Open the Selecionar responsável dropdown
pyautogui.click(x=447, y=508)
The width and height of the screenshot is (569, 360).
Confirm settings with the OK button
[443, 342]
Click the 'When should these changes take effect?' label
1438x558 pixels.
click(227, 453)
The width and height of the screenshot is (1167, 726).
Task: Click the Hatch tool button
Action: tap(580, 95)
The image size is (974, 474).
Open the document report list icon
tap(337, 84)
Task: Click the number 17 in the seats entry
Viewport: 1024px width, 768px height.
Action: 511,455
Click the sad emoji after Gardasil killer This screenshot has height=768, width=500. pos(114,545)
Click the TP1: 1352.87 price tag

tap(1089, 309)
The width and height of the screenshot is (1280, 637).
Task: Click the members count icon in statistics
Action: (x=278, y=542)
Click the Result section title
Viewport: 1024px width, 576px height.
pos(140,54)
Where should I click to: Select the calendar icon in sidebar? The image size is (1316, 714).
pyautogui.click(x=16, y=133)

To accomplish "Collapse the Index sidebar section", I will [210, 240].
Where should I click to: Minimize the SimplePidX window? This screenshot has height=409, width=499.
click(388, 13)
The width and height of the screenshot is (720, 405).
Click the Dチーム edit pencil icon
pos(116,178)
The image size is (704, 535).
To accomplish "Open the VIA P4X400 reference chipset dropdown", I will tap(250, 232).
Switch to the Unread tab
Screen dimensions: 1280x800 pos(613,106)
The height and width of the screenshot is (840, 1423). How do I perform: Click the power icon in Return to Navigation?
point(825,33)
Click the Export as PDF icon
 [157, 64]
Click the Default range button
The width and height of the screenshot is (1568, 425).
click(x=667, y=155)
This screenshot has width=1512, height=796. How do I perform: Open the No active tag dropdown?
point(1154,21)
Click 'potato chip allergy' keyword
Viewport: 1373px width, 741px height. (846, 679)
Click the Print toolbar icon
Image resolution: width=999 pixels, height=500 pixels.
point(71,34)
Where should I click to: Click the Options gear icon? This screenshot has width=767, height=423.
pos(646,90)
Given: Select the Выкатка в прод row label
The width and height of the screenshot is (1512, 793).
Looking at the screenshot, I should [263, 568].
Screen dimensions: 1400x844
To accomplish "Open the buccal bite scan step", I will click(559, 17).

PROBLEM REQUIREMENTS >> Search the entries for the word "section", then list each line that holds it.

REPLY TO THE TASK >>
Click the Result section title
To accomplish "Collapse the Index sidebar section", I will [210, 240].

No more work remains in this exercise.